TRURO — This summer, when the “mud kitchen” behind the Truro Public Library is open for business, Leela Okeanos, who just turned six, plans on making vegan mud pies. The base, she said, will be a blend of soil and clay, and the filling will be chockful of leaves and sticks. “Oh, and tree bark on top,” she added, “as icing.”
Seven-year-old Malina Storer, meanwhile, intends to pack those mud pies with protein. Worms will be folded in, she said, alongside a sprinkling of ladybugs — with maybe a butterfly for garnish.
The library’s outdoor spaces have gone through big changes since winter, as library staff and students from local high schools joined forces to revamp the community garden and build the much-anticipated mud kitchen. The project was funded by a $10,000 grant from the Mass. Board of Library Commissioners, awarded last July.

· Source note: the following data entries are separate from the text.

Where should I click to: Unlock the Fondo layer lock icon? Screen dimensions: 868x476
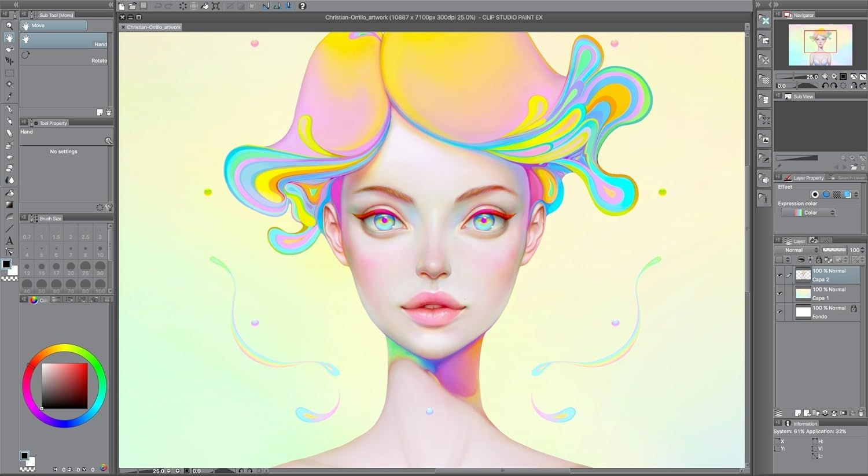(854, 309)

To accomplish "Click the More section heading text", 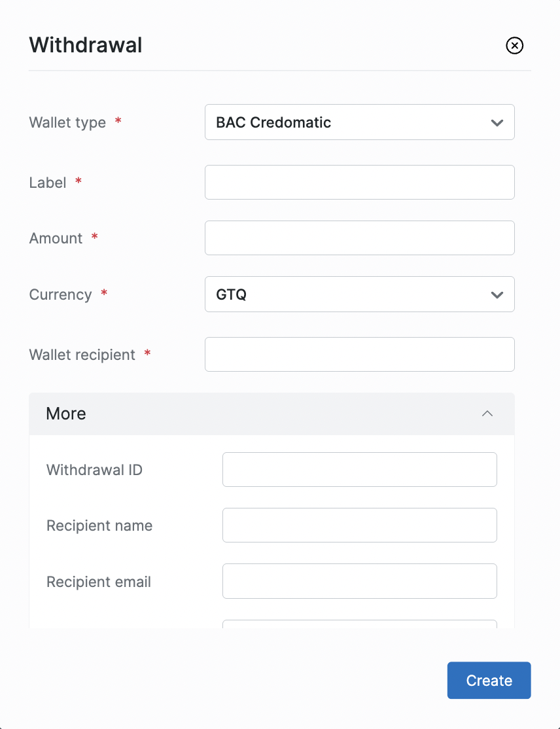I will tap(66, 414).
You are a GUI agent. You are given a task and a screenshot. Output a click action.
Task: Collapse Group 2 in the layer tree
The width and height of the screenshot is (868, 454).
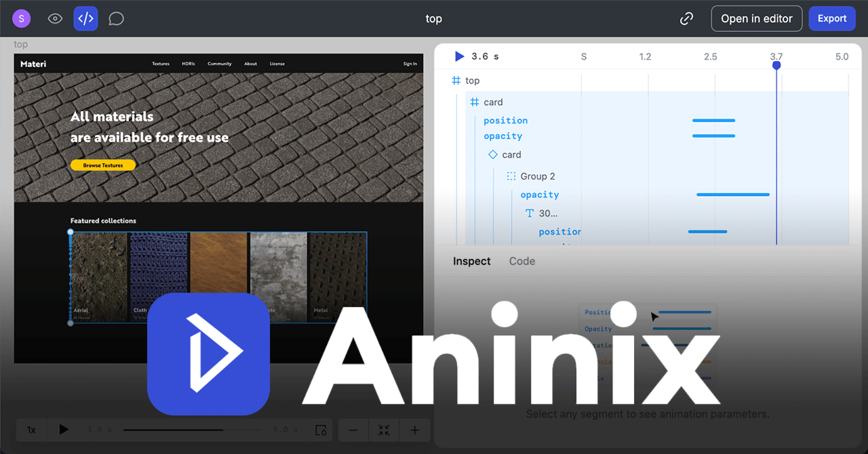[x=511, y=176]
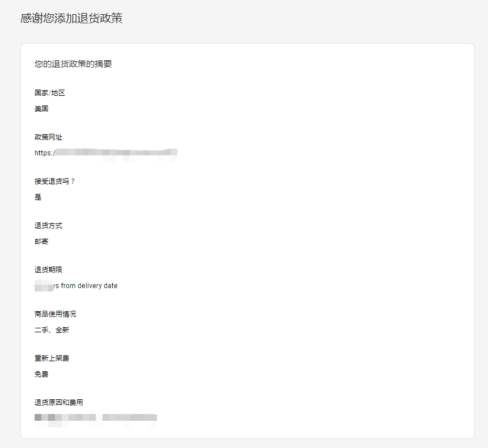The height and width of the screenshot is (448, 488).
Task: Click the 政策网址 label
Action: pyautogui.click(x=48, y=137)
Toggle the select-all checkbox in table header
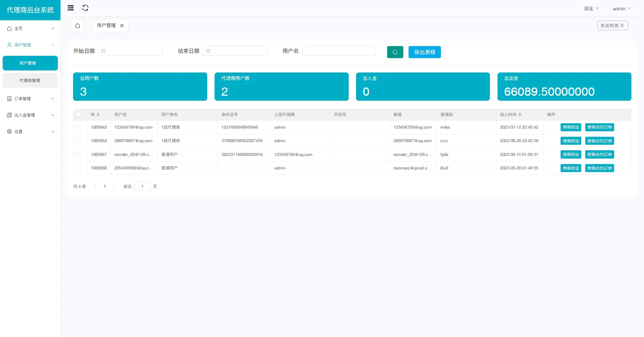The width and height of the screenshot is (644, 337). pyautogui.click(x=79, y=114)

Maggie Hanelt, the library’s assistant director, recruited a band of local teenagers from Nauset Regional High School and the Cape Cod Regional Technical High School to offer up their ideas for the outdoor spaces.
One icy day in January, students from Cape Cod Tech’s senior engineering class surveyed the site and got to work preparing designs using 3D-modeling software. Several weeks later, they put on a PowerPoint presentation for Hanelt and other Truro community members. The audience suggested creating a more “Hobbit”-inspired atmosphere, said Bob Capurso, who teaches the Tech’s senior engineering class. The teens shifted gears, setting their sights on finding local locust wood.
Following the February brainstorming, members of AmeriCorps joined in, clearing debris and leveling the backyard area, said Bob Bennett, program supervisor for the organization’s Outer Cape volunteers.
That Hobbit-y locust wood, meanwhile, has been secured, and Tech students have used it to fence in an area for the mud kitchen. These students alternate between two weeks of academic classes and two weeks of shop, during which Capurso’s class heads to Truro by van. At the library, they’ve been working from 9:30 a.m. to 1 p.m. before hustling back to Harwich to wrap up the school day. Two countertops are ready to go, fashioned with cedar wood and coated with waterproofing and, this week, the students have been installing copper sinks.
Members of Nauset’s Green Club have also come to help do some landscaping in the areas surrounding the mud kitchen.
Sarah Naciri, who works for Sustainable CAPE (Center for Agricultural Preservation & Education), has been the farmer at the library for about three years and is working on growing an edible forest path between the library and Sally’s Way. She’ll be planting all sorts of fruits and vegetables, including squash, kale, Swiss chard, horseradish, and blueberries. On Saturday, April 30, Truro voters authorized the appropriation of $15,800 to fund this project with Community Preservation Act money.
Hanelt, meanwhile, has tried her hand at growing moss on rocks — a process that involves grabbing a clump, pushing it into a divot, and “seeing what happens,” she remarked.
She’s planning on stocking the kitchen with clay and jugs of water for mud pie making. Eventually, she’s aiming to get an outdoor faucet installed. Also in the pipeline: a pretend oven, crafted from cedar wood, outfitted with a hinged door so those pies can “bake.”